┌──

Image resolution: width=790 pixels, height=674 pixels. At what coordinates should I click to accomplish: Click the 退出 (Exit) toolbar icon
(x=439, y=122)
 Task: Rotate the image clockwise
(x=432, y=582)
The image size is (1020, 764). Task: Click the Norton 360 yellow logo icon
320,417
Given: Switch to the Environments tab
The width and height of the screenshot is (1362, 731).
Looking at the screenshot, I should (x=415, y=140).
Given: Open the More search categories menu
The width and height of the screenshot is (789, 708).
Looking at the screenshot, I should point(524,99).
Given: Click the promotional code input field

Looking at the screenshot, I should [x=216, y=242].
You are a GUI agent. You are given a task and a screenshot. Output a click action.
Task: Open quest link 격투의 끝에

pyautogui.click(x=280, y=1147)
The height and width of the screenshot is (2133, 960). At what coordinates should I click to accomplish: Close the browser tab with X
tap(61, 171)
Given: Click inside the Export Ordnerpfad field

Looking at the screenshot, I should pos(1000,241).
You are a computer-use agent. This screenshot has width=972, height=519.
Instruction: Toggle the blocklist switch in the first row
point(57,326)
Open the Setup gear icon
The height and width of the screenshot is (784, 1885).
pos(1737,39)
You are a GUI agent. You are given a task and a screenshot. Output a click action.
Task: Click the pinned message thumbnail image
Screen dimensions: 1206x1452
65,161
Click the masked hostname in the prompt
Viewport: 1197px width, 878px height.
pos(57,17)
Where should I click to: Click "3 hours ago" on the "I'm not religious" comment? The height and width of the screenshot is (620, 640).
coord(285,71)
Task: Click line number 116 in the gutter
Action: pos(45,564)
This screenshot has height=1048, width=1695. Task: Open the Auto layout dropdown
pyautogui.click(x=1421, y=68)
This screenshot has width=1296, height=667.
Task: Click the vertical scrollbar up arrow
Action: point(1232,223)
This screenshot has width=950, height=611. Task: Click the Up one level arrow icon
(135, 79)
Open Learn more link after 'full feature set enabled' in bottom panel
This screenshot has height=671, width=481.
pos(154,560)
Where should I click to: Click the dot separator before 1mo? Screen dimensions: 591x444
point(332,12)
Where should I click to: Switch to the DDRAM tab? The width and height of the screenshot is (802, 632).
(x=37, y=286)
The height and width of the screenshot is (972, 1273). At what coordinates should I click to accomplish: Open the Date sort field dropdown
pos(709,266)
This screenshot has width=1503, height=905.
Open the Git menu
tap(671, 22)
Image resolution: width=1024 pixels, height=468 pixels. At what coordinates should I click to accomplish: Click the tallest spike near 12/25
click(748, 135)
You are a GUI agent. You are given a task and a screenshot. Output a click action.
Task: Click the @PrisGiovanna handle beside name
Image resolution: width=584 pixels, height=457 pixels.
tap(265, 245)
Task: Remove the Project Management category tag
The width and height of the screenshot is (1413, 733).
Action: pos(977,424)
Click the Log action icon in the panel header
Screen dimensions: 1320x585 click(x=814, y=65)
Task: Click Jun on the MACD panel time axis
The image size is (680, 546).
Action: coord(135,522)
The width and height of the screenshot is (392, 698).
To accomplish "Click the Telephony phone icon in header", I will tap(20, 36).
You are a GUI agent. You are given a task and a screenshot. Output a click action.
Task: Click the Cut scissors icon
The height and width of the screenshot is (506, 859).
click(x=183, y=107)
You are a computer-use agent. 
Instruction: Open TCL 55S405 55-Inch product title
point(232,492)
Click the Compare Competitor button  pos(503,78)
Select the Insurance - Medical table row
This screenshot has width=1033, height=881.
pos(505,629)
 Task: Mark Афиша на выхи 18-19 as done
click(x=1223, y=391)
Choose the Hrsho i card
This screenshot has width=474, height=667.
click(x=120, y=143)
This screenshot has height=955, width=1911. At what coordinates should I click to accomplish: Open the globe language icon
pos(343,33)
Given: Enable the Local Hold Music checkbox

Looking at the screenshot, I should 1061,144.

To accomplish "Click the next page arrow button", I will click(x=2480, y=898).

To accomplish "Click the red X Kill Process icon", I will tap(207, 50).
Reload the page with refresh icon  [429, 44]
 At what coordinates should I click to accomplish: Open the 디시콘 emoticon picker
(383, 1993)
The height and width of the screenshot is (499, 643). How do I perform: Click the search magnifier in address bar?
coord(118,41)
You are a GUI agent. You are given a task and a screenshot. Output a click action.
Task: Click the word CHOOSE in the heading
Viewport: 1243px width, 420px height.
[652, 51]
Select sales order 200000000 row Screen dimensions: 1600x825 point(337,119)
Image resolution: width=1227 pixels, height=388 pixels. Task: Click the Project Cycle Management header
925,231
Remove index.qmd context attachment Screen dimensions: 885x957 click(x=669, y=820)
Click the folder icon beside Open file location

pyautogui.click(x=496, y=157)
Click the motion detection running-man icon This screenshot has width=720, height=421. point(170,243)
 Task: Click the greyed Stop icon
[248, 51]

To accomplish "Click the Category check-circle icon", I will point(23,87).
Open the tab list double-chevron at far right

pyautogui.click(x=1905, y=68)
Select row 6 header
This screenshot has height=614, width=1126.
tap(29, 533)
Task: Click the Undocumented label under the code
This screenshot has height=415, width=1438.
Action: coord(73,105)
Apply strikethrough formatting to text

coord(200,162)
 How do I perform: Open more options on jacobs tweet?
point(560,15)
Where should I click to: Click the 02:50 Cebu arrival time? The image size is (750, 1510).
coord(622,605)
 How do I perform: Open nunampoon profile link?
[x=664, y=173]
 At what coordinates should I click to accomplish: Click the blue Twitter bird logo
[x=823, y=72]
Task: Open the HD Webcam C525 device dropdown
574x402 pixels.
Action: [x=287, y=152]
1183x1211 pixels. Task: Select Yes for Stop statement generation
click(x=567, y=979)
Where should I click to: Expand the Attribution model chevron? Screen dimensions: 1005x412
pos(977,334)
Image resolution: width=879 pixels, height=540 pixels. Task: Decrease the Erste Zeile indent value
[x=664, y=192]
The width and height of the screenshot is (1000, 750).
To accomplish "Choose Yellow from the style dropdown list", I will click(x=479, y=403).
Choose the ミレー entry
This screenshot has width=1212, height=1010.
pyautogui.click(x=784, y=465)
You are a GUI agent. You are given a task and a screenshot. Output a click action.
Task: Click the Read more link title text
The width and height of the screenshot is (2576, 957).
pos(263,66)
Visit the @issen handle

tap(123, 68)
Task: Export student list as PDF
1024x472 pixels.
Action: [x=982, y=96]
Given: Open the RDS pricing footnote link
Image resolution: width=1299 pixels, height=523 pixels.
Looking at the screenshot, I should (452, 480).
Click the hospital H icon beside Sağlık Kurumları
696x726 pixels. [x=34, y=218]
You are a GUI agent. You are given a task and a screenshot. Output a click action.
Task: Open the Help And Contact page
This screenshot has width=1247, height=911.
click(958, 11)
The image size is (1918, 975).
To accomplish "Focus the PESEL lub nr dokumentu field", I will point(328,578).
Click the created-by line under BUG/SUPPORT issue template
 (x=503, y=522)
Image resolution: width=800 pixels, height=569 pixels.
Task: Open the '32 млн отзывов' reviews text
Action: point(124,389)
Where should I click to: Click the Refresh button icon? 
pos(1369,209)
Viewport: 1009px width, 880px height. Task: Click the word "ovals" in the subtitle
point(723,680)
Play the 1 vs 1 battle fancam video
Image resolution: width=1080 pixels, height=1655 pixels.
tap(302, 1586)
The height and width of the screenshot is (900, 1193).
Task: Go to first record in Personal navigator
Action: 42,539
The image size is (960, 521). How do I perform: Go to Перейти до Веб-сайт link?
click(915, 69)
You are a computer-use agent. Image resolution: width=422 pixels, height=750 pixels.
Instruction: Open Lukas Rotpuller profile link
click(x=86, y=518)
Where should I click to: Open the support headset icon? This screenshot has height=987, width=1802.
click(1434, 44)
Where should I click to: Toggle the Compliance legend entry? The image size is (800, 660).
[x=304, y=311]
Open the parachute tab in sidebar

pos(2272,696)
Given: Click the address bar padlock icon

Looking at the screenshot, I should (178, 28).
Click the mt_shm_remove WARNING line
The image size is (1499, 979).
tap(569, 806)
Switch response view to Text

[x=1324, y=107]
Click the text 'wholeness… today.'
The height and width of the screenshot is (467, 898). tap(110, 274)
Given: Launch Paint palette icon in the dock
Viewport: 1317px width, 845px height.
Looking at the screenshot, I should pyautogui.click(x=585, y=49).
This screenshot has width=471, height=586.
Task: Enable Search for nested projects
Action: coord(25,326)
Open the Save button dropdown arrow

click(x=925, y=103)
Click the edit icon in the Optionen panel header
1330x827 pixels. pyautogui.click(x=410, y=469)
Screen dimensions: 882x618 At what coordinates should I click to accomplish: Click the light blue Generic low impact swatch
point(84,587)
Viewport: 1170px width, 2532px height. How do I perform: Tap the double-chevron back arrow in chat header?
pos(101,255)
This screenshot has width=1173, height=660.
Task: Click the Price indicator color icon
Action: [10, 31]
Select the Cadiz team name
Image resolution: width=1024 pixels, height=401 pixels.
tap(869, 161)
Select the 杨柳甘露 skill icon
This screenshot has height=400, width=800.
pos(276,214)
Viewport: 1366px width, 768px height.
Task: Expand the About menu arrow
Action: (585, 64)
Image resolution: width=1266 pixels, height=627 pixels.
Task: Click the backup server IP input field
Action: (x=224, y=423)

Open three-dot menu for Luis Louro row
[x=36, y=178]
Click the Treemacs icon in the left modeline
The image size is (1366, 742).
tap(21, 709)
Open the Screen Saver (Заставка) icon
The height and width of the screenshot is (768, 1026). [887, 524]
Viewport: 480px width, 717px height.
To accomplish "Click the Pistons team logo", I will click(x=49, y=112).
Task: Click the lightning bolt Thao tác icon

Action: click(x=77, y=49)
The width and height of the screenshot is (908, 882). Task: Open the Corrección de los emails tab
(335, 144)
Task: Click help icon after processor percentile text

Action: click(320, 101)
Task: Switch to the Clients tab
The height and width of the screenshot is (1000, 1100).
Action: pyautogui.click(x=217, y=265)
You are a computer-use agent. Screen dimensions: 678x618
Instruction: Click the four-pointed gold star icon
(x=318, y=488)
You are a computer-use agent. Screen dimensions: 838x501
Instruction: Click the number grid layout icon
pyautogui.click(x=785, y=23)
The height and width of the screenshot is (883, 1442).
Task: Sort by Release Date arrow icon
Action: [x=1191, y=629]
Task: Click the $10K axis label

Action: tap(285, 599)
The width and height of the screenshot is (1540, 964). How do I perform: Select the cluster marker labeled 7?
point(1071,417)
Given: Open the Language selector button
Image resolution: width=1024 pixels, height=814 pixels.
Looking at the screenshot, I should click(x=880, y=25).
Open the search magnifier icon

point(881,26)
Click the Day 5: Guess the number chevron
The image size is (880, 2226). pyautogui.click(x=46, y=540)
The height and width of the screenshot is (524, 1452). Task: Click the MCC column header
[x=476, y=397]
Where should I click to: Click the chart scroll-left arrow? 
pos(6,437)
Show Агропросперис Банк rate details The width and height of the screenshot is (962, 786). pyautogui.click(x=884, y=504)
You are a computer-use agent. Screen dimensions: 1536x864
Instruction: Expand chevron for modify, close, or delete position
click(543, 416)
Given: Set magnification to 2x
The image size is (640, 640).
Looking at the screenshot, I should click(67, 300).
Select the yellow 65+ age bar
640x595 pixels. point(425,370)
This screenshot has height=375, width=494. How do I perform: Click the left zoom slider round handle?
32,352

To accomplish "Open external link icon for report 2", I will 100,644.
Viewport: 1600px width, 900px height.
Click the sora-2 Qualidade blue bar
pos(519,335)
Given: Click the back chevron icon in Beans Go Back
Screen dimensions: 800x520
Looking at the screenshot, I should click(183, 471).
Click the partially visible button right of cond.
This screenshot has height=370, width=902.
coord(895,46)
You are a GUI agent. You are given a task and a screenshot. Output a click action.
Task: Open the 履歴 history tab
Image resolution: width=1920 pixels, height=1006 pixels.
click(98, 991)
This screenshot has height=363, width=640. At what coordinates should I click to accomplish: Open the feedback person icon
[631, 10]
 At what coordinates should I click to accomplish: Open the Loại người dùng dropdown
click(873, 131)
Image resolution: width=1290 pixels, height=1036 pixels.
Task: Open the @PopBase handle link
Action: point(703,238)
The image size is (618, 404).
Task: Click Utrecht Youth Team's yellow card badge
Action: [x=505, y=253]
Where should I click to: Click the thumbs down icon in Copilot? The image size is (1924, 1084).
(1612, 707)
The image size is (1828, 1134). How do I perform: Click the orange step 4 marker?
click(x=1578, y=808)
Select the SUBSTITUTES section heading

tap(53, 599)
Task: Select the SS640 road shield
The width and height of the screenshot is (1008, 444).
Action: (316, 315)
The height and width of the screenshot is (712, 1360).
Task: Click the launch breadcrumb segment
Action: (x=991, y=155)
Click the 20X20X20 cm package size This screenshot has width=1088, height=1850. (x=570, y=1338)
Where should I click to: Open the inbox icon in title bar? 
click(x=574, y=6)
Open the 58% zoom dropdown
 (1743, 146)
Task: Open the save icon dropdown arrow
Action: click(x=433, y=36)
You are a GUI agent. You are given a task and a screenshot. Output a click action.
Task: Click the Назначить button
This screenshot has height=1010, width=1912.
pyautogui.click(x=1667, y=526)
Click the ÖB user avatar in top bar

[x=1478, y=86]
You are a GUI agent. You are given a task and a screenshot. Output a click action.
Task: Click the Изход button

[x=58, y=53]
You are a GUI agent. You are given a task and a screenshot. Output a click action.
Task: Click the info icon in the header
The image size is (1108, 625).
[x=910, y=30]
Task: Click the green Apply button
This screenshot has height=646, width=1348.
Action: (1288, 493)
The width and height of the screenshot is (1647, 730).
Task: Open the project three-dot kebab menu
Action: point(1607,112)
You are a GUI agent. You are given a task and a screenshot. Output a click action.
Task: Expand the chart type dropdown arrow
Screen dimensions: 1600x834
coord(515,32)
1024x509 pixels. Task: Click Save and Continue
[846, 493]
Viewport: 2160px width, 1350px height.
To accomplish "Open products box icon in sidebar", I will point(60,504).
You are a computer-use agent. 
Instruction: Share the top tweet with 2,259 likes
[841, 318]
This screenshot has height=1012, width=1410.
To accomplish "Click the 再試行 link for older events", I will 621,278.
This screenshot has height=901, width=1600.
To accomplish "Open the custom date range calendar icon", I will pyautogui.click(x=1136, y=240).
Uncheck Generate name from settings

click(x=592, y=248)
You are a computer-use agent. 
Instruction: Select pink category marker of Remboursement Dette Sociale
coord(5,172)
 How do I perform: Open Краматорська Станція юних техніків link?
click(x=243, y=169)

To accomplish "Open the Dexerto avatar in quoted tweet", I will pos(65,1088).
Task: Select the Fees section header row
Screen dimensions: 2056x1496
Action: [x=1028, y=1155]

└──

_Task item_
Check the listing above for lines containing the string "computer", and copy each one.

_Completed exercise_
You are a computer-use agent. This screenshot has width=972, height=519.
You are a computer-use agent. 
You are a computer-use agent. Image resolution: width=422 pixels, height=750 pixels.
You are a computer-use agent. Screen dimensions: 678x618
You are a computer-use agent. Screen dimensions: 838x501
You are a computer-use agent. Screen dimensions: 1536x864
You are a computer-use agent. 
You are a computer-use agent. 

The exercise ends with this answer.